The Philly index has been readjusted downward in December, and missed big time today. The Fed to the rescue in the repo market. Zerohedge.
2 Comments
Brent Buckner
1/17/2013 11:13:31 pm

Which one?

"Since I have been expecting a US recession since summer 2011, I guess if it doesn’t show up by the end of the summer 2012, I will admit to being wrong.

On my timing."

or

"US entered a recession in Q3." - or were you just quoting Hussman, not making that claim yourself?

or

"i would say that if the US isn't in a official recession by Mar. 2012 [sic - you must have meant 2013] I will admit to being wrong."

Reply
Karl
1/18/2013 05:30:04 am

The great recession began in Dec. 2007 but most of us became aware of it in Sept. Oct./2008. This is a 9-10 month gap.
Yes- You were correct in the last line -I meant 2013, and have corrected this on the original post.

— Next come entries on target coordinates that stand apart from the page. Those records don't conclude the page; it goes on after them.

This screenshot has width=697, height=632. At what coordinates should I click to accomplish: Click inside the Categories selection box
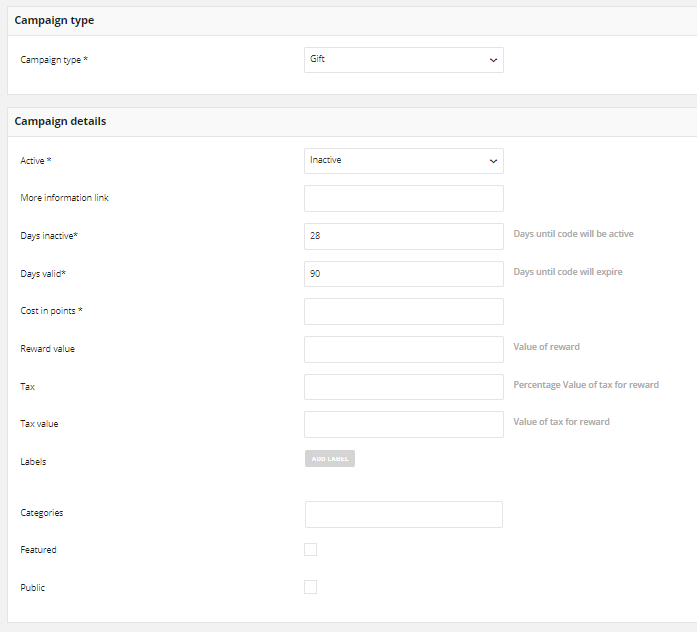404,514
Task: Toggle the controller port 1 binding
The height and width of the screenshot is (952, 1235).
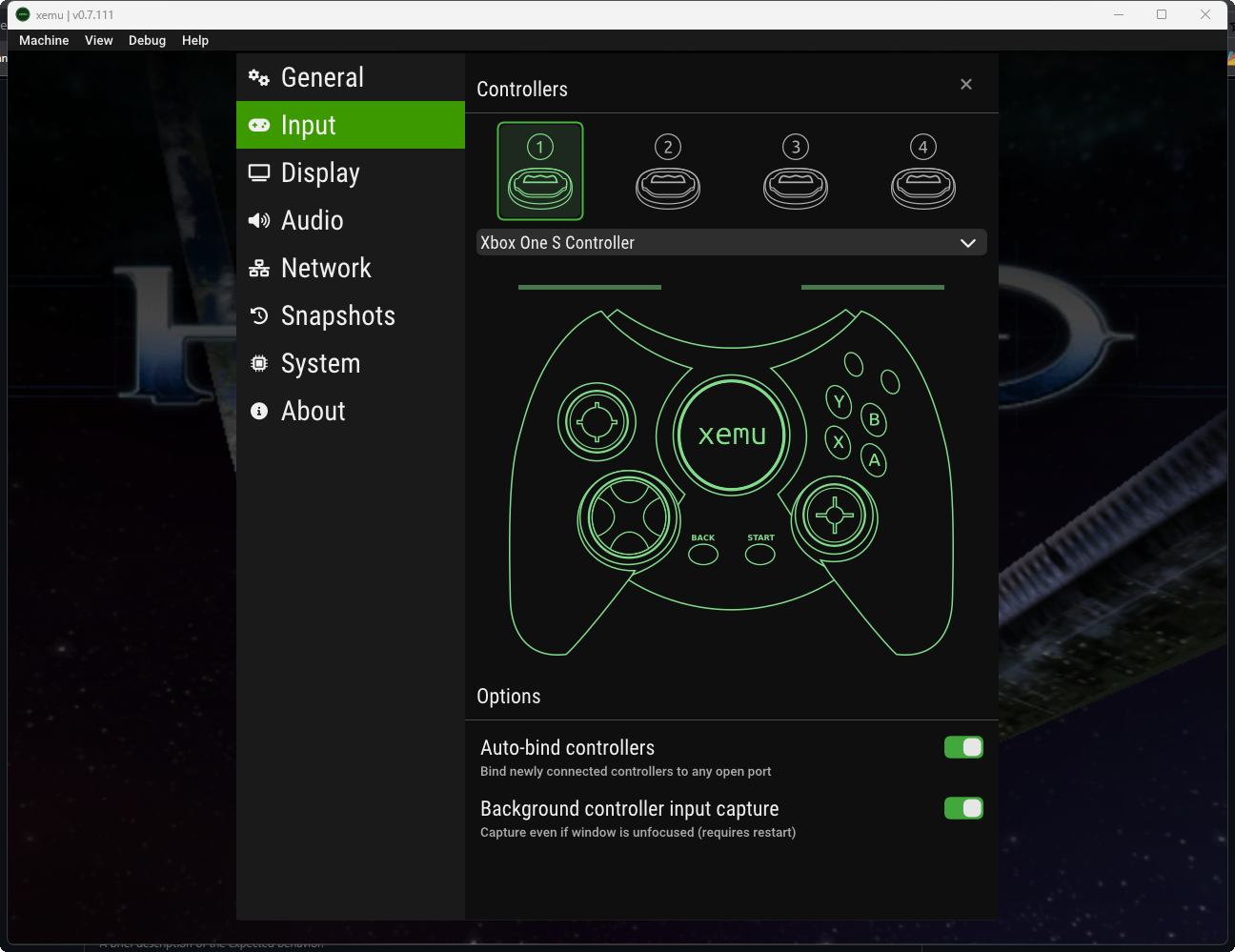Action: pos(539,172)

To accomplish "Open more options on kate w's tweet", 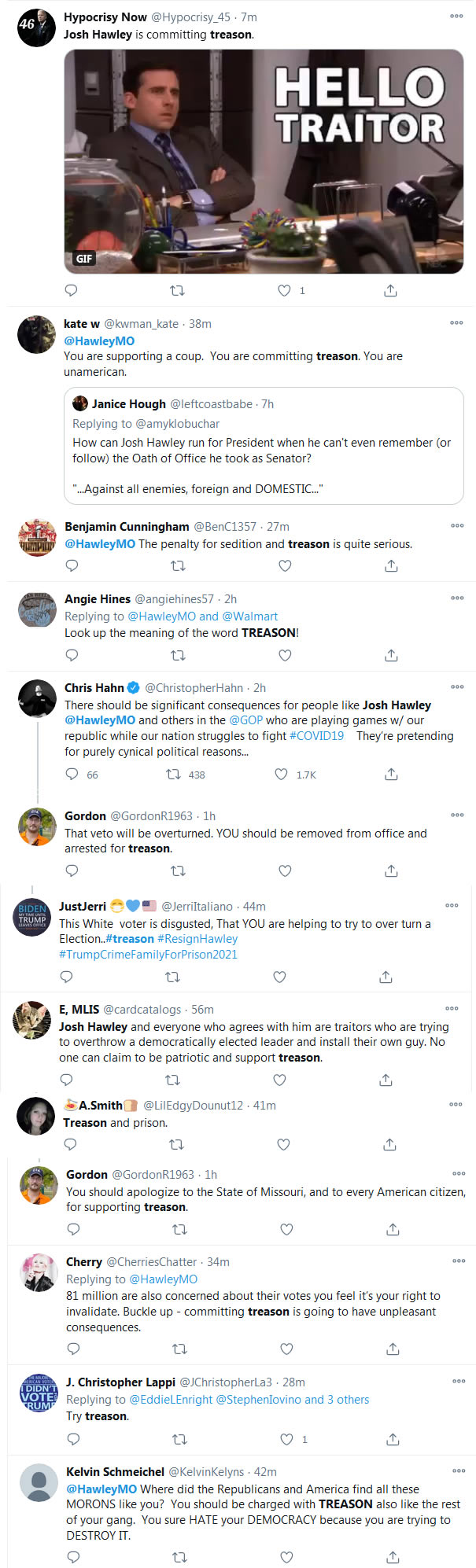I will click(x=456, y=323).
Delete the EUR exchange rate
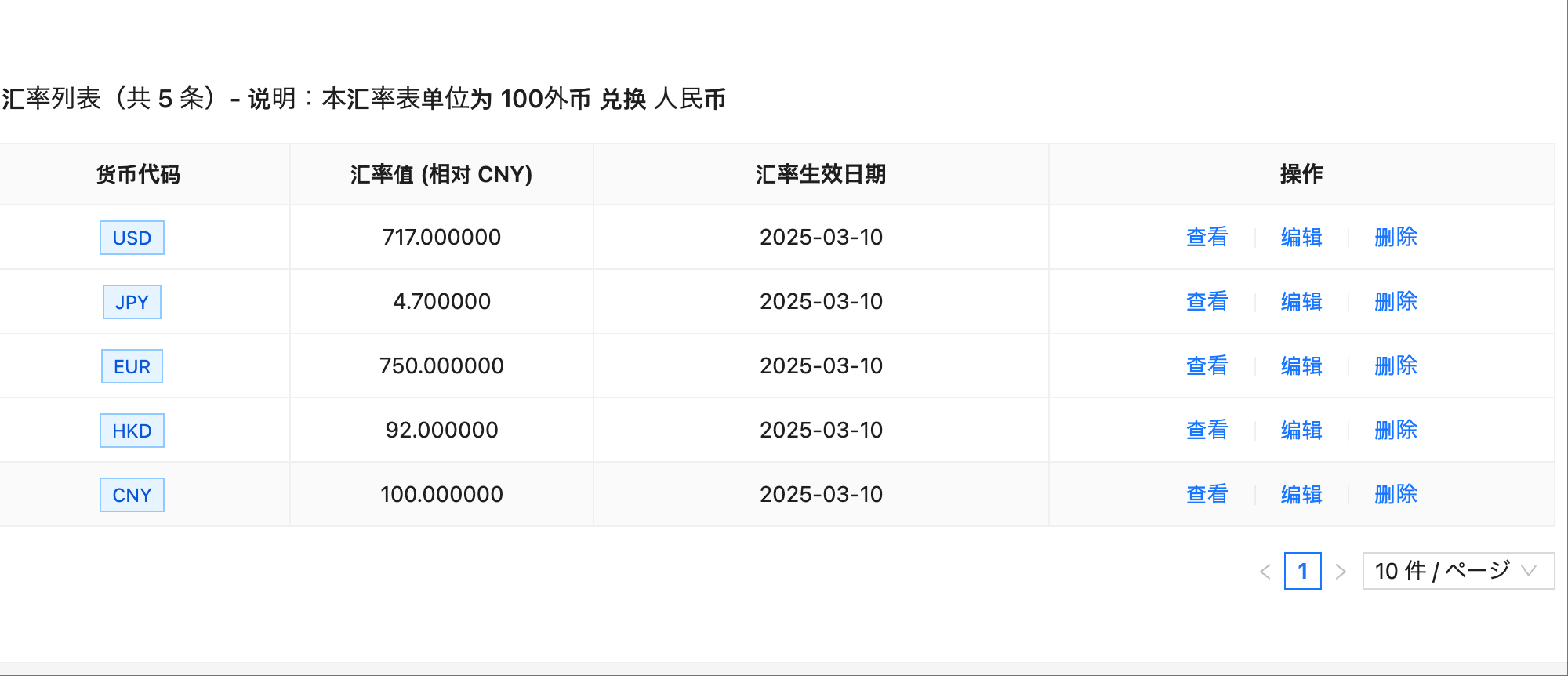This screenshot has height=676, width=1568. click(x=1396, y=365)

My own view on my past comments is this. I expected a global recession prompted by the Eurozone crisis and other global imbalances. I expected this might have already arrived. It hasn't. In that sense I am already wrong. I expect the CB can kicking has moved that global recession forward by 6 months fto Q3 of 2012. This would prompt a series of revisions (like the phillly one referenced in this post. and would be called 9 months after its start date. That would be late March early April. That is my current state of beliefs. If a recession in's called sometime in Q2 my views would once again be wrong.
More broadly to the point is whether the CBs can engineer a lasting global recover and avoid what the market calls "tail risk" and what I would call a historical level crisis provoked by systemic imbalances. (You say tomato I say tomahto.)
So far the CBS have taken a tail event of the table -so far I am wrong.
I feel out of step with general sentiment much in the same way I did in 2007. Having called for a global recession by the end of 2007, based on the US housing crisis and $40 oil, the only one of 18 economists at my shop. I was perplexed and wracked with self-doubt in 2007. Since then I have also correctly called for slower growth due to deleveraging, persistently high unemployment and an accelerating in capital investment that eliminates workers. Much of my unconventional baseline macro view has been correct (unconventional when I started saying it in 2008-2009).
More recently my perspective on my prognostications has changed.
I was very correct about 2007, but this has proven of little worth to me professionally. Potential employers don't know what to do with some like me. The world in some form or other has no value for this type of analysis. I have now returned to the world of academic economics which relies on deductive mathematical logic and physics equations. Success is measured not by accurately predicting turns or watershed moments for global imbalances. These models can't predict anything; the DSGE models that increasingly dominate macro are evaluated on how well they match moments after calibrating shocks.
So I am less interested then before (but I still do)in offering my opinions and being correct or not b/c I see it as a lose -lose proposition in some ways.
If I am wrong I look foolish. If I am right -I appear like a lucky arrogant weirdo. I have spent most of my life in the later space, but certainly have had my share of looking foolish.
I have students to teach, academic papers to write and a brother who is dying. The world is just going to have to take care of itself.